#VU53596 Improper Authentication in vCenter Server and Cloud Foundation
Vulnerability identifier: #VU53596
Vulnerability risk: Medium
CVSSv3.1: 5.7 [CVSS:3.1/AV:N/AC:L/PR:N/UI:N/S:U/C:L/I:L/A:N/E:U/RL:O/RC:C]
CVE-ID:
CWE-ID:
CWE-287
Exploitation vector: Network
Exploit availability: No
Vulnerable software:
vCenter Server
Server applications /
Virtualization software
Cloud Foundation
Client/Desktop applications /
Virtualization software
Vendor: VMware, Inc
Description
The vulnerability allows a remote attacker to bypass authentication process.

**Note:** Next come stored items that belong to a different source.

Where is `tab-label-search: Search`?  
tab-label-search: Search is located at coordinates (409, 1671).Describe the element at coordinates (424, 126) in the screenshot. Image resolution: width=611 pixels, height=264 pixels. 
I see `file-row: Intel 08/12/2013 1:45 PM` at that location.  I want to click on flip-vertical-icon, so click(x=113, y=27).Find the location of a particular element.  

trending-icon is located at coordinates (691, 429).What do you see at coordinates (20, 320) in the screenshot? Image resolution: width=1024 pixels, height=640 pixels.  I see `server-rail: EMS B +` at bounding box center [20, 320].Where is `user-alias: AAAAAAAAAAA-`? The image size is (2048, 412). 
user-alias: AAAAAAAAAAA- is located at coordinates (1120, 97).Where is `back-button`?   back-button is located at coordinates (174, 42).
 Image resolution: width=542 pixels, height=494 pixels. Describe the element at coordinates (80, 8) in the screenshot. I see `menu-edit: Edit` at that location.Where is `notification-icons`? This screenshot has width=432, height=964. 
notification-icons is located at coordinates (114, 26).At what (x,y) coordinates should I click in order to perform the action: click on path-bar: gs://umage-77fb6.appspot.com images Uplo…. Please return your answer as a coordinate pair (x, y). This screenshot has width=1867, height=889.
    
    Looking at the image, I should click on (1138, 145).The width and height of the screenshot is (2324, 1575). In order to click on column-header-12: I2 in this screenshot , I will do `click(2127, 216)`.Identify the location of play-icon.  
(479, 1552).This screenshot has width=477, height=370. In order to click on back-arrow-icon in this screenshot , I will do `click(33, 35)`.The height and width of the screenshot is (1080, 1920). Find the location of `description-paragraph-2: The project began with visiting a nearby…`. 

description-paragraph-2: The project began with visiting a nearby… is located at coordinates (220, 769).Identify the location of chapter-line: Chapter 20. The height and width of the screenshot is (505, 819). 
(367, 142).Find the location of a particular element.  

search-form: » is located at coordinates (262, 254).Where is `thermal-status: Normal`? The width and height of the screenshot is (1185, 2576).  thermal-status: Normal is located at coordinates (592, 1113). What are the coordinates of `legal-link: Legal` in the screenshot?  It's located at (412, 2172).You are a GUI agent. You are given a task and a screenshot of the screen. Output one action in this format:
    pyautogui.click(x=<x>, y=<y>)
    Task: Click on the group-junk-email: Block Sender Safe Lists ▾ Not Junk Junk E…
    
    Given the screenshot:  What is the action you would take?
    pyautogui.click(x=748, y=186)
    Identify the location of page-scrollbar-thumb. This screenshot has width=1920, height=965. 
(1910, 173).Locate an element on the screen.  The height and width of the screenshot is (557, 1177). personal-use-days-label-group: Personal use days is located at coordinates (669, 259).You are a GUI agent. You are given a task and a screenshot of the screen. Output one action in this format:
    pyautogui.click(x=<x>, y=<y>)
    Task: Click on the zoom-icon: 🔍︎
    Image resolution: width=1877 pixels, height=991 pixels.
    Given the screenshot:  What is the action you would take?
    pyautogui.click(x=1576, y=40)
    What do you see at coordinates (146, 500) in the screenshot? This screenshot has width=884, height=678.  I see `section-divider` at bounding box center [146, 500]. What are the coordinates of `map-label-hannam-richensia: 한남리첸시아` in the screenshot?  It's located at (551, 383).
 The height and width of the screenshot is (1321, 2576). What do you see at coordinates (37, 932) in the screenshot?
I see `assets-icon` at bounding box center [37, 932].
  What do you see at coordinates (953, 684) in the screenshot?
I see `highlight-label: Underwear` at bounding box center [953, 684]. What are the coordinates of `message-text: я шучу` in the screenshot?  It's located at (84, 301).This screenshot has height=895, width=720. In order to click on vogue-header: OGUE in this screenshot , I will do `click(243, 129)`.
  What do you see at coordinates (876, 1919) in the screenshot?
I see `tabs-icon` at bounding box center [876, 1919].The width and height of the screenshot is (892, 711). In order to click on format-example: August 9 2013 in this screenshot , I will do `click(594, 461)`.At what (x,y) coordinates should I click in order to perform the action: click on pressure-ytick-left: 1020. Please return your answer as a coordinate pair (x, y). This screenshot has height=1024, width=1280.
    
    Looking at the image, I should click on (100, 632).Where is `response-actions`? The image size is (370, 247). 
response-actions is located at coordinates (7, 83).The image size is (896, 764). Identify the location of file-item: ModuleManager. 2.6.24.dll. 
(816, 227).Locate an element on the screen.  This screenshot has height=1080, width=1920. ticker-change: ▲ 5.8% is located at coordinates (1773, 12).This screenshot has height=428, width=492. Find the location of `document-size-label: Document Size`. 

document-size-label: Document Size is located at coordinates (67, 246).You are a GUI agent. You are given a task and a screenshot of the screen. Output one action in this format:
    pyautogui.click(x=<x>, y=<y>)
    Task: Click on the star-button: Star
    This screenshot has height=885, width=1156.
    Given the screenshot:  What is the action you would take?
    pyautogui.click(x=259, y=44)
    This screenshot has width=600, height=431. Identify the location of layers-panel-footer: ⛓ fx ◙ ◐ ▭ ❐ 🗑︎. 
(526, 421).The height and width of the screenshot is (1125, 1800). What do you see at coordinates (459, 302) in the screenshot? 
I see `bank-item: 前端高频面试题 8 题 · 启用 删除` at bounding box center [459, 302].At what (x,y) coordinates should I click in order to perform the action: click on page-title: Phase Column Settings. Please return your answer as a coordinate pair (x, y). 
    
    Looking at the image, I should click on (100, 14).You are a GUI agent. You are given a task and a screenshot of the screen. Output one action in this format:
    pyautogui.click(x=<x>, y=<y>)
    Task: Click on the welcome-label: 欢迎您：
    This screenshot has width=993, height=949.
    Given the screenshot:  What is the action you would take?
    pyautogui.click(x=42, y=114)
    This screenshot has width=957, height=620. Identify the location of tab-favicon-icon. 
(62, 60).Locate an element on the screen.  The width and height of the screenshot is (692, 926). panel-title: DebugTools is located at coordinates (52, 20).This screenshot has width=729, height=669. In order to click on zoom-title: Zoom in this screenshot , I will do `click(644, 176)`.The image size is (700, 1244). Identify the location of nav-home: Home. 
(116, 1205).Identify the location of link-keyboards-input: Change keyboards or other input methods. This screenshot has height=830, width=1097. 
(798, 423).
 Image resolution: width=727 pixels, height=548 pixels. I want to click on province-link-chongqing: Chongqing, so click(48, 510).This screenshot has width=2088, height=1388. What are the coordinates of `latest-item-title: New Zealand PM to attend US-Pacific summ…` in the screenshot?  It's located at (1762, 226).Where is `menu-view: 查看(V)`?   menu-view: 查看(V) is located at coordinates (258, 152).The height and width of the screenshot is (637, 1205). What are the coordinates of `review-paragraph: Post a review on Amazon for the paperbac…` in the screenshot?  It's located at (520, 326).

The vulnerability exists due to an error in when processing authentication requests to the Virtual SAN Health Check, Site Recovery, vSphere Lifecycle Manager, and VMware Cloud Director Availability plug-ins. A remote non-authenticated attacker can bypass authentication process and gain unauthorized access to the application.
Mitigation
Install updates from vendor's website.
Vulnerable software versions
vCenter Server: 6.5 - 7.0.0
Cloud Foundation: 3.0 - 4.2
External links
http://www.vmware.com/security/advisories/VMSA-2021-0010.html
Q & A
Can this vulnerability be exploited remotely?
Yes. This vulnerability can be exploited by a remote non-authenticated attacker via the Internet.
Is there known malware, which exploits this vulnerability?
No. We are not aware of malware exploiting this vulnerability.